Starting out as a significant trailblazer in open banking, Canada has since slowed its progress following the 2021 release of the Advisory Committee on Open Banking report, which was to set the stage for the country’s rollout by the end of 2023. Amid mounting pressure from the tech sector and consumer advocates, the government announced in its Fall Economic Statement on 21 November its commitment to “consumer-driven finance” and plans for legislation in early 2024 to include “a road map to guide financial services data-sharing and collaboration with Payments Canada, the country’s existing payment clearing and settlement system,” according to American Banker.
At the same time, technology companies are readying their organizations for open banking when the country makes its priorities known. “We are open banking ready,” according to Sonny Singh, executive vice president of Oracle Financial Services. Singh was speaking at SIBOS in Toronto in September, where “fintech, financial firms and tech companies gathered to discuss sustainable finance [and] risk management in an unpredictable landscape,” according to Reuters. Singh said, “From a technology perspective, this is about having banking applications that are exposed through API and have a robust mechanism of monetization,” allowing consumers to securely transfer financial data.

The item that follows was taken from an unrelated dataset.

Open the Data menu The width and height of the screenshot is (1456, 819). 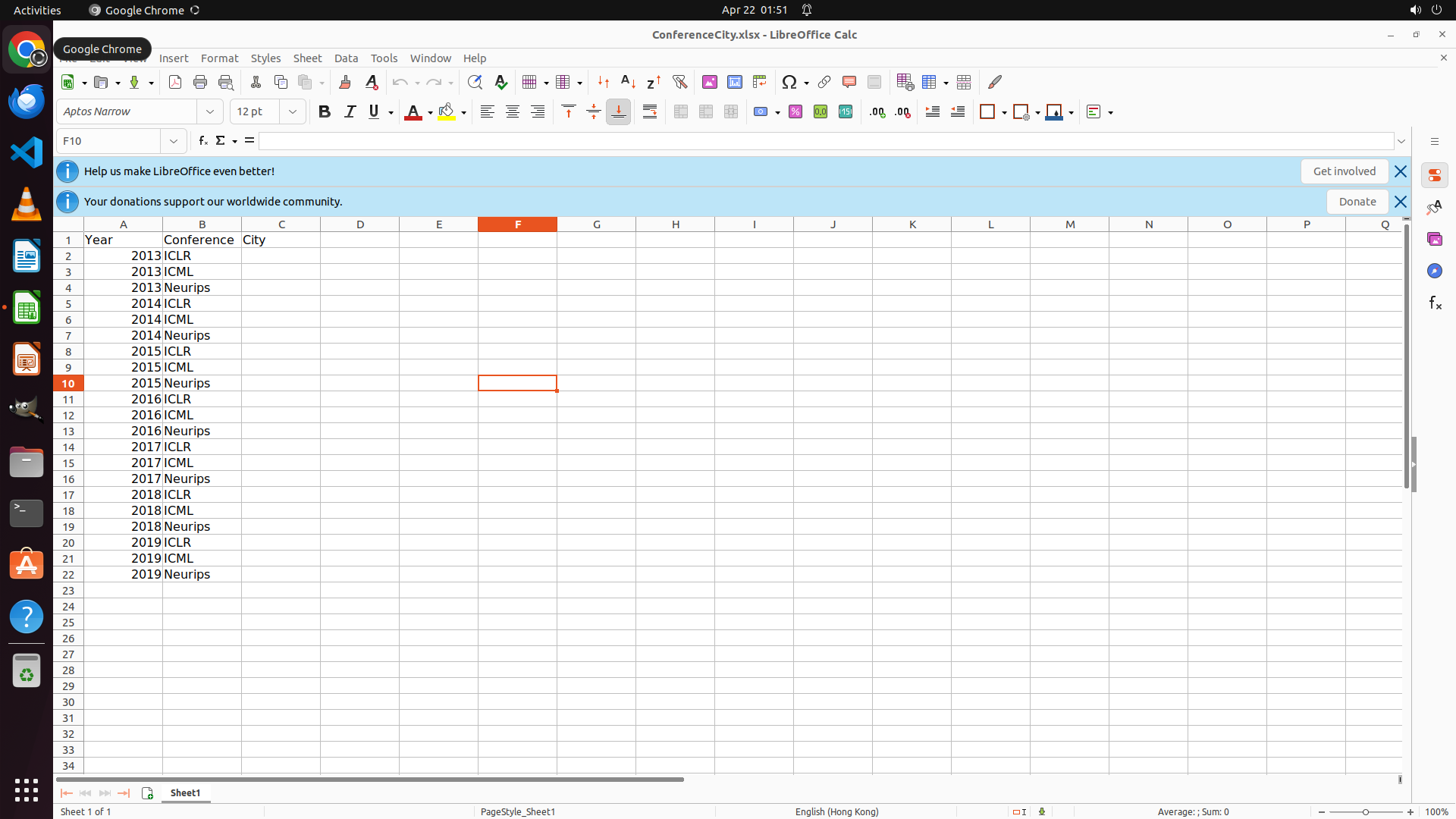tap(346, 58)
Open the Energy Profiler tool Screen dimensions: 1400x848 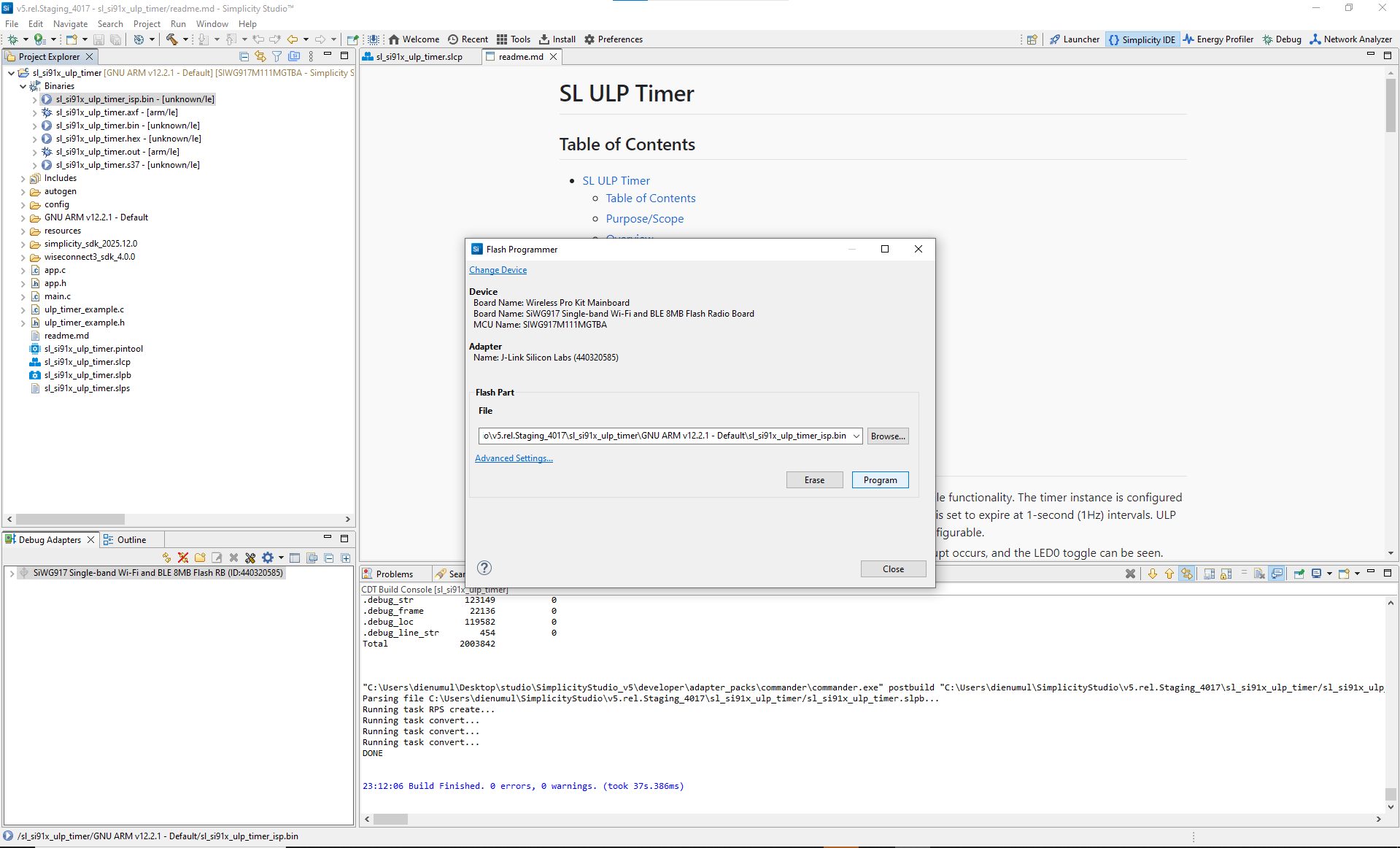(1218, 39)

Despite the delay, government officials point out that Canada’s banking system is one of the world’s most secure and stable. Acknowledging that the current status quo is not sustainable, deputy minister of the Finance Michael Sabia said in May he “recognized techniques like screen scraping were not secure or efficient,” according to the Globe & Mail. But “the flip side is the resilience, the stability of Canada’s financial system, which is a bedrock of how our economic system works,” he said. “In an environment where there’s been a lot of turbulence, whether in the European or North American market, the stability of our institutions is a really important competitive advantage for Canada.”